• GIVEN ENTRIES:
= = = =

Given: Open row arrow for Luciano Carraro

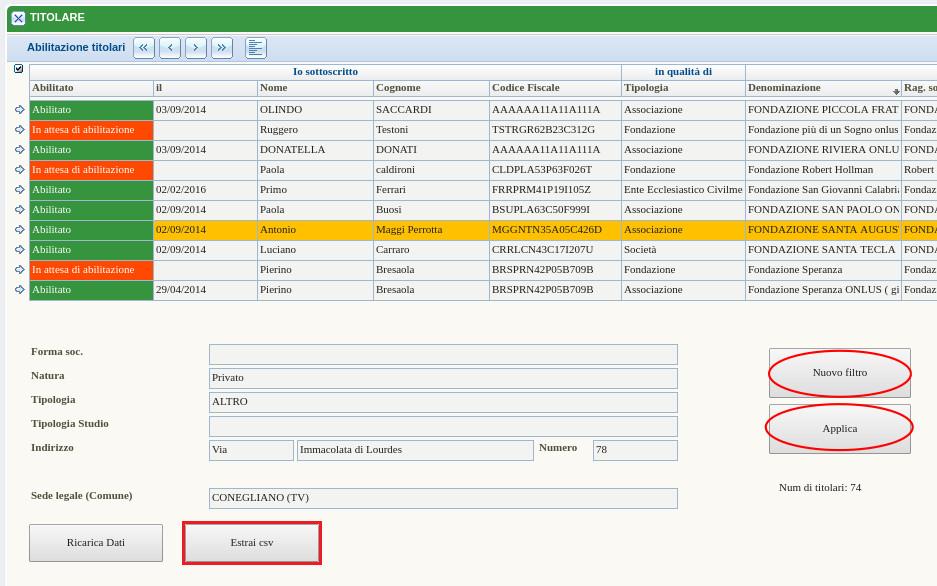Looking at the screenshot, I should tap(20, 250).

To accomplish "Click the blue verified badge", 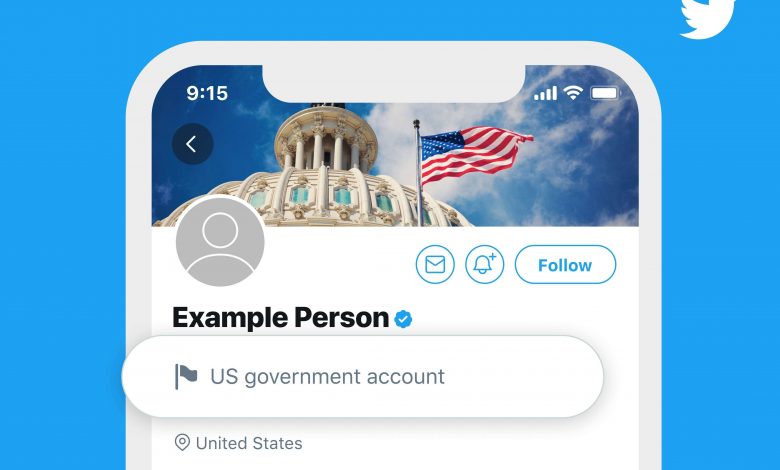I will (x=403, y=319).
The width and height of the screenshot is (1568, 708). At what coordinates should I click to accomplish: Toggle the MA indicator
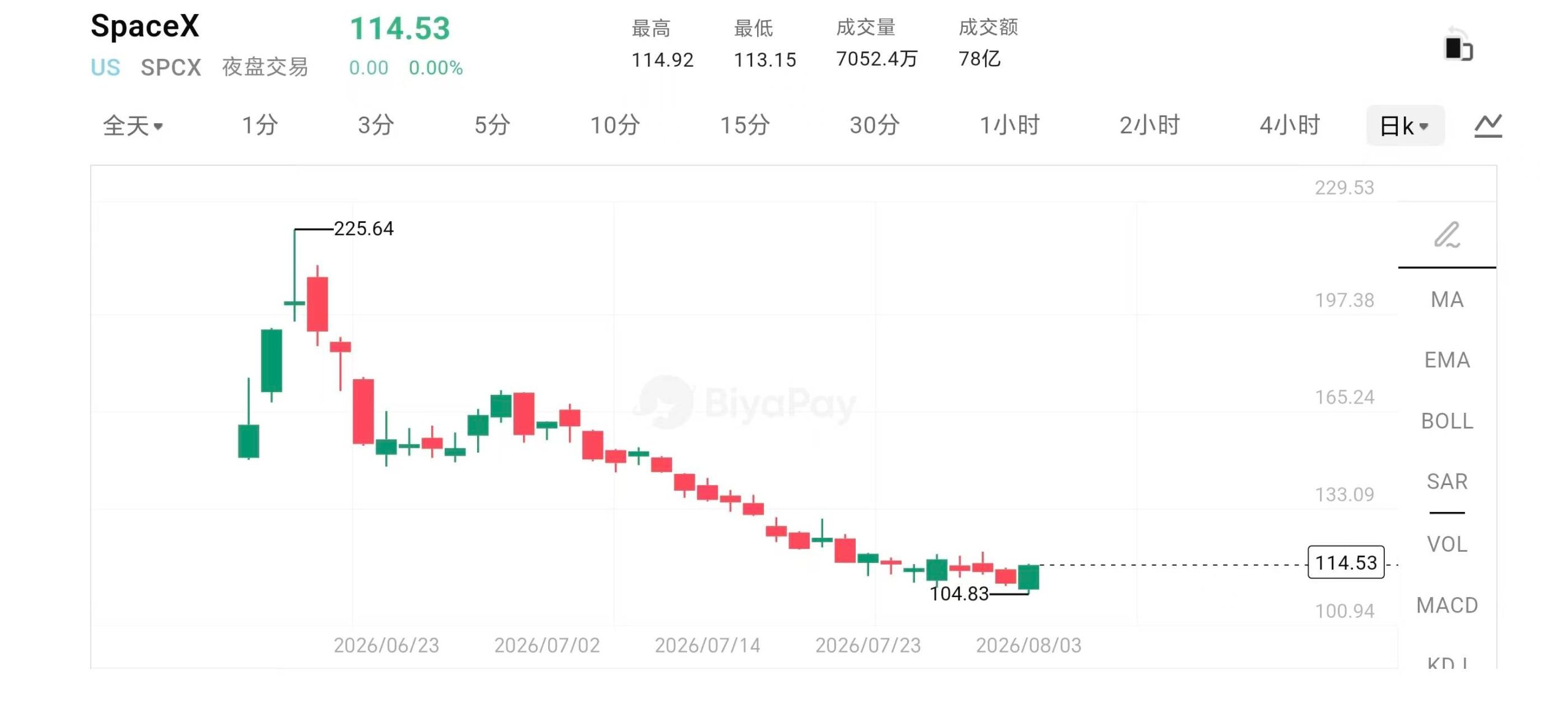tap(1447, 299)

= = = =

• WORK TASK: Copy out only the lines from the one containing "The width and" to the end of the entries, unchanged. Drop the pictures.

• SOLUTION TO THE EXERCISE:
The width and height of the screenshot is (1568, 708). At what coordinates should I click to accomplish: Toggle the MA indicator
tap(1447, 299)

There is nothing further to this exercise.